Put the stretch of the records below, from their start through the line that contains "tap(64, 124)", into a JSON list of strings with one string per line, omitting blank lines and leaving the pictures out.
===== Records for this task =====
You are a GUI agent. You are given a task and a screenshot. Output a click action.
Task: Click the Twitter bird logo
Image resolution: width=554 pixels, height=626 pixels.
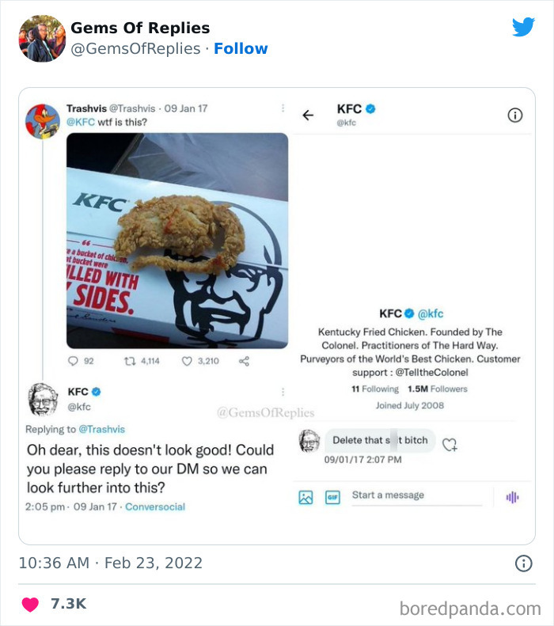(523, 27)
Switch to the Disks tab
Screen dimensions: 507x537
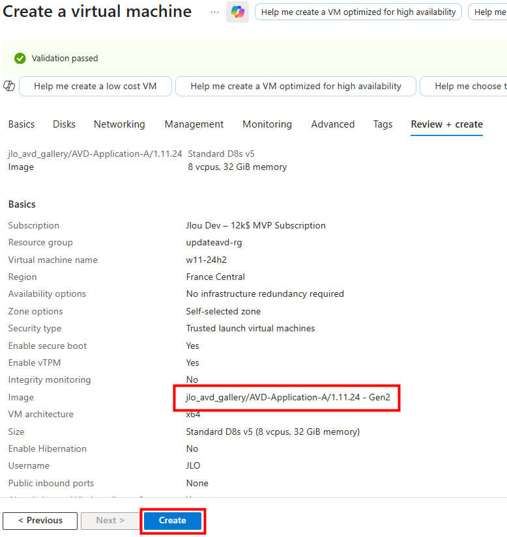tap(64, 124)
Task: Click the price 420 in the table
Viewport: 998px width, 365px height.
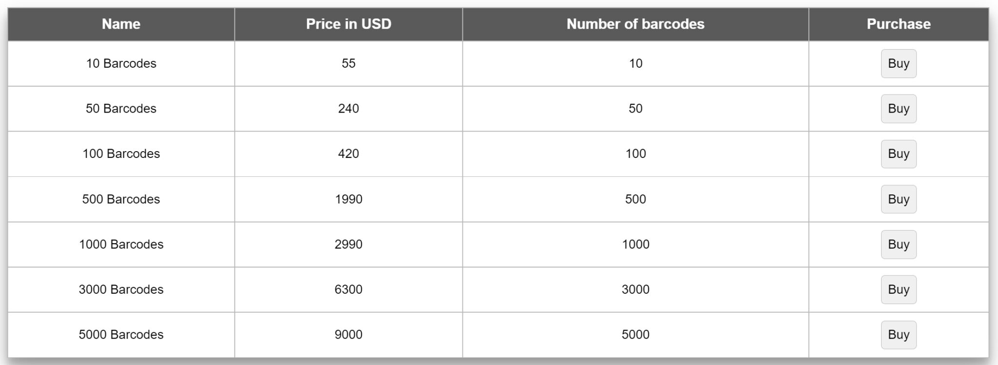Action: pos(348,154)
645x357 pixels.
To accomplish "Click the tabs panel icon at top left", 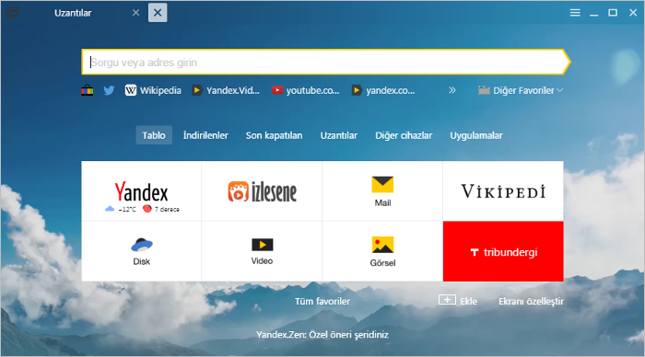I will [12, 12].
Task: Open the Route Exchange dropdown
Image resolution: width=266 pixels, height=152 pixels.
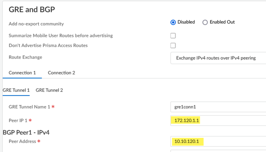Action: click(218, 58)
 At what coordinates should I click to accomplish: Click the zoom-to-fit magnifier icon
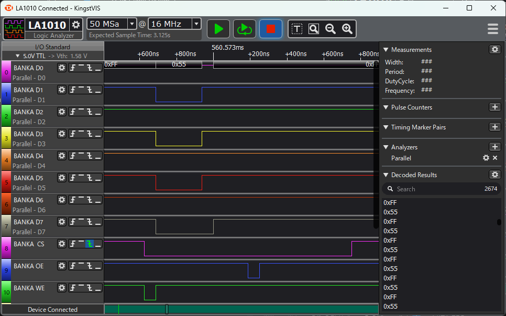[314, 29]
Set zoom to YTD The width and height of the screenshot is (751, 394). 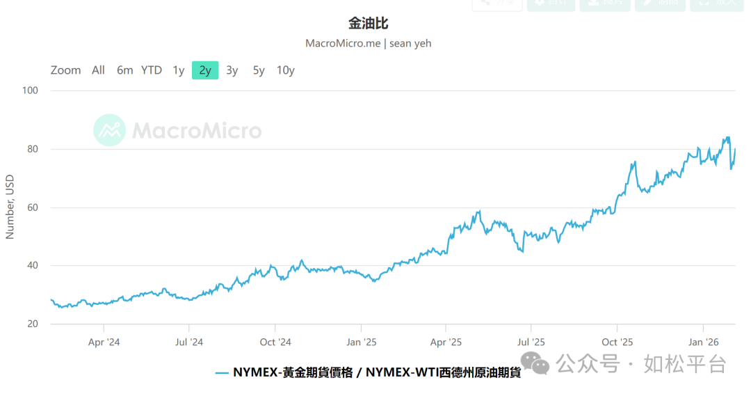pyautogui.click(x=152, y=70)
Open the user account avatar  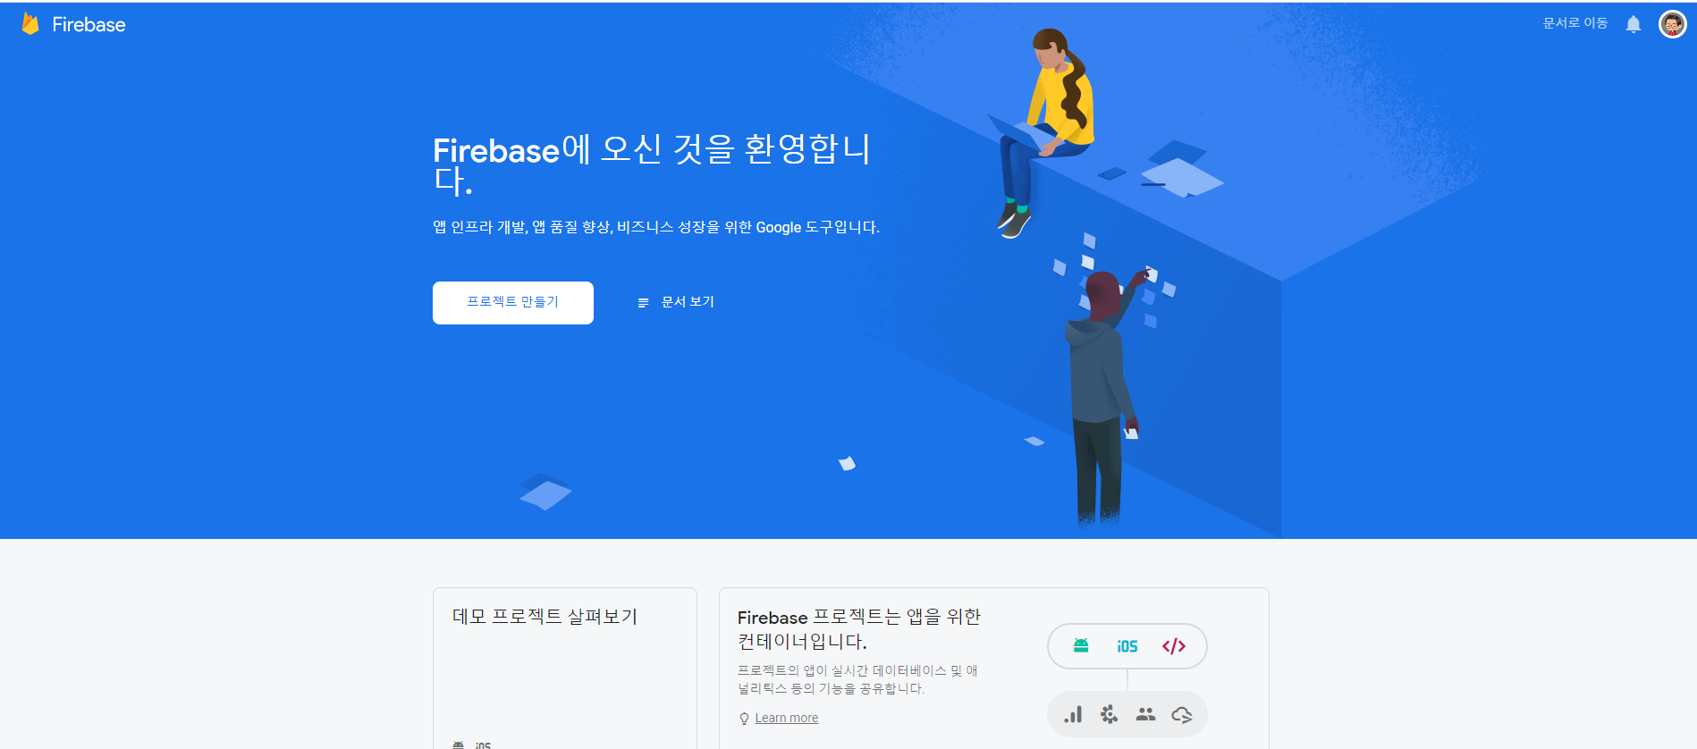pos(1673,24)
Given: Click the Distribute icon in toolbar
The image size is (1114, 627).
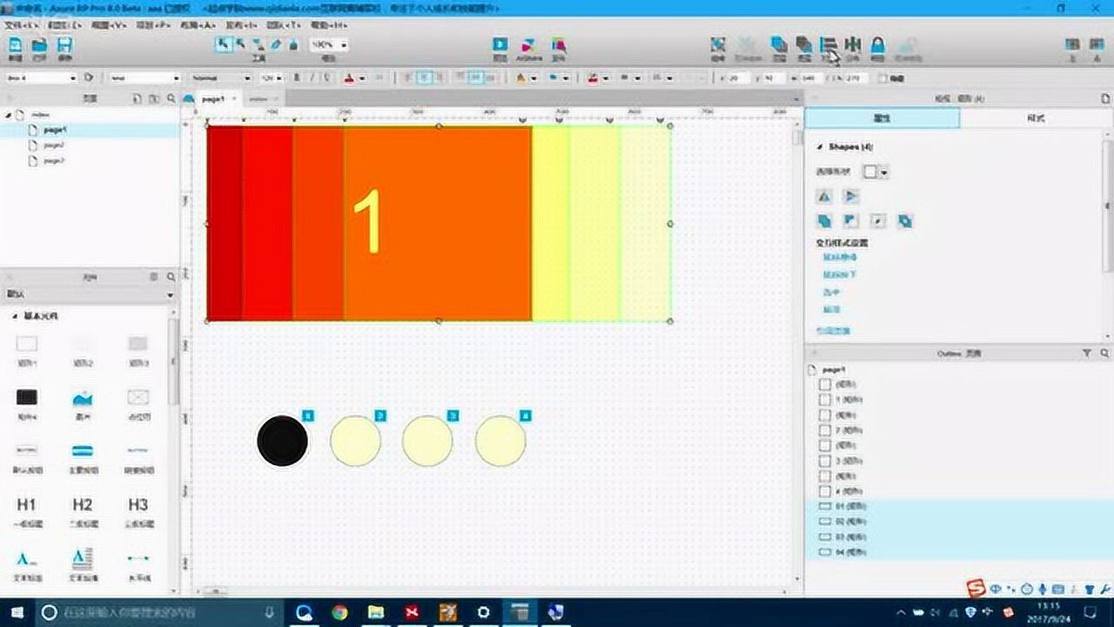Looking at the screenshot, I should click(x=853, y=44).
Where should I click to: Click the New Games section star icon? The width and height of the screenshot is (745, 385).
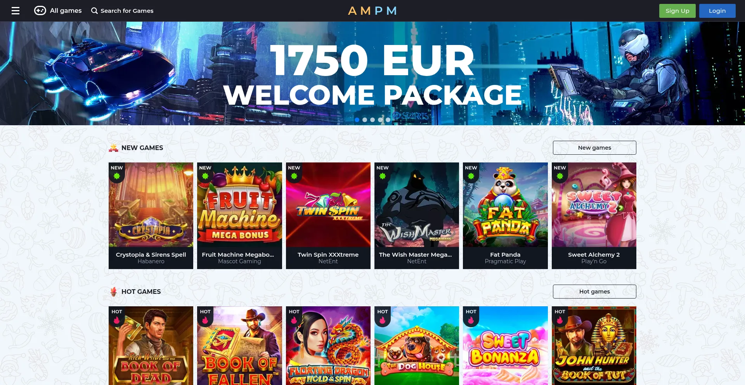tap(113, 148)
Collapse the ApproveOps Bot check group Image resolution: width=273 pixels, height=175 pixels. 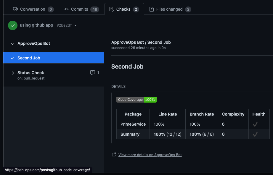(12, 43)
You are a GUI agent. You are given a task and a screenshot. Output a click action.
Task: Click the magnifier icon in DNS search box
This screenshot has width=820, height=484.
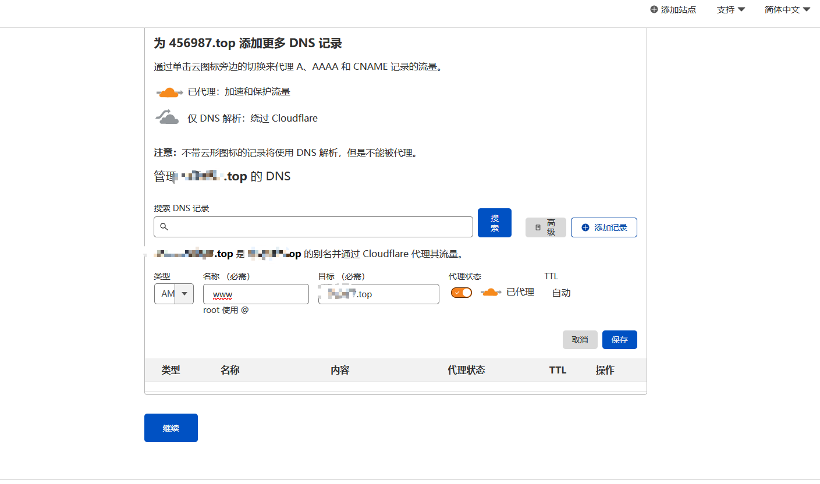[164, 227]
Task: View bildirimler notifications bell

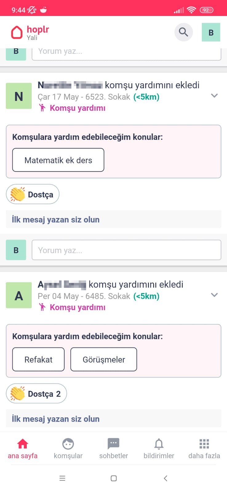Action: pos(159,448)
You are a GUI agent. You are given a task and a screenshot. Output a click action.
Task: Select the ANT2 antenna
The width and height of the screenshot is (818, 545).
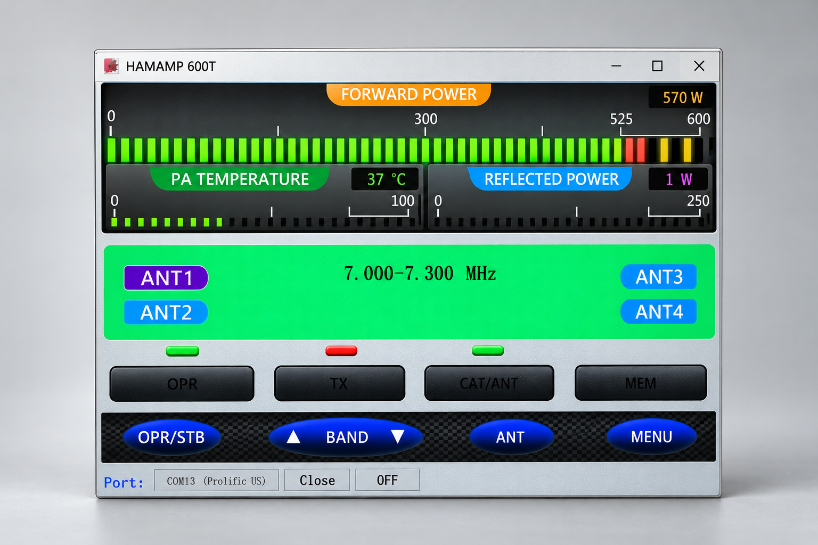[166, 312]
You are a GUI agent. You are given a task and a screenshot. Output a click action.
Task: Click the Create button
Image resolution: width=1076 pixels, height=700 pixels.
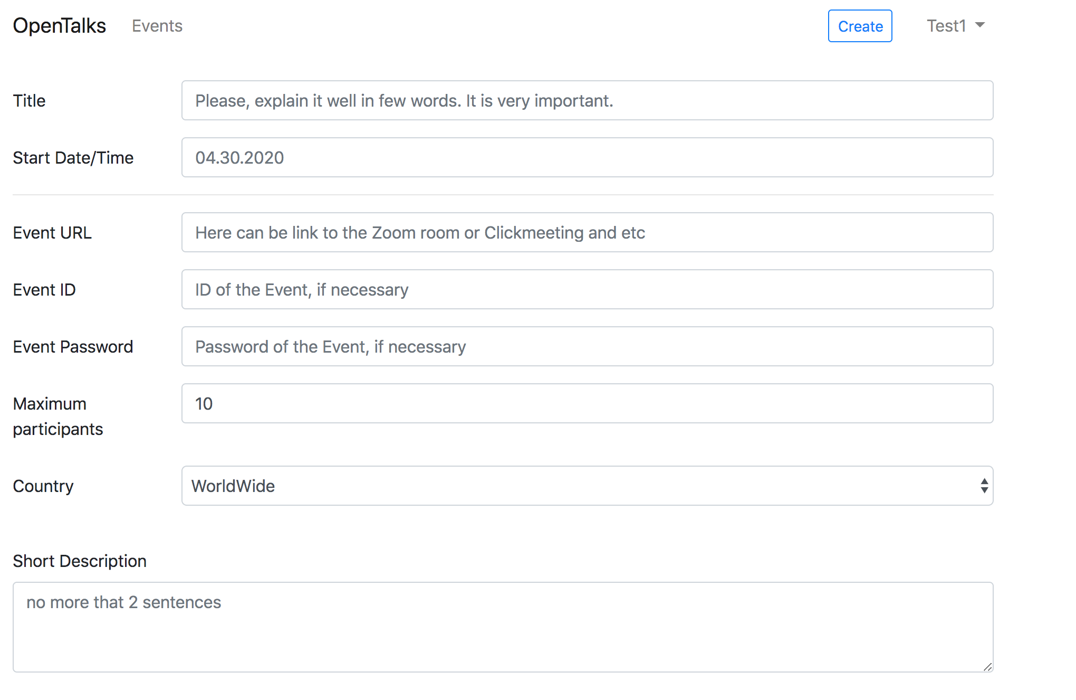click(860, 26)
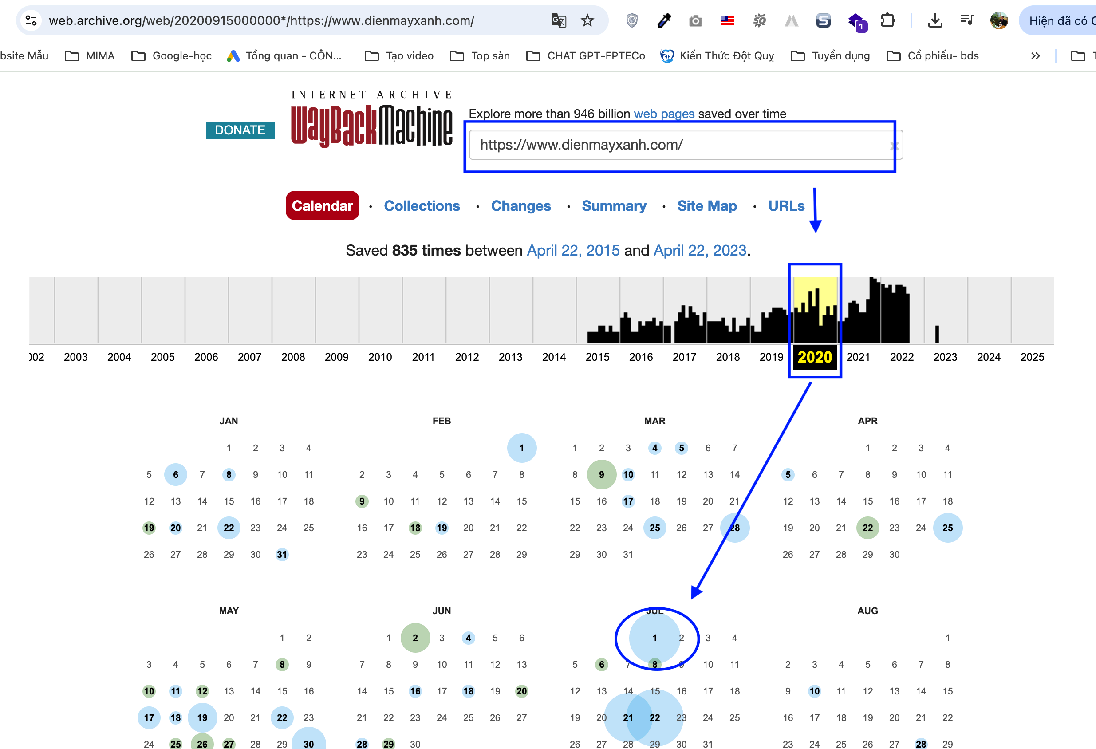Clear the search field with X icon
Screen dimensions: 1096x749
894,146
=====
*Written solution*:
[
  "You are a GUI agent. You are given a task and a screenshot. Output a click action.",
  "Task: Click the Twitter bird logo",
  "Image resolution: width=554 pixels, height=626 pixels.",
  "(523, 27)",
  "Switch to the Disks tab",
  "Screen dimensions: 507x537",
  "tap(64, 124)"
]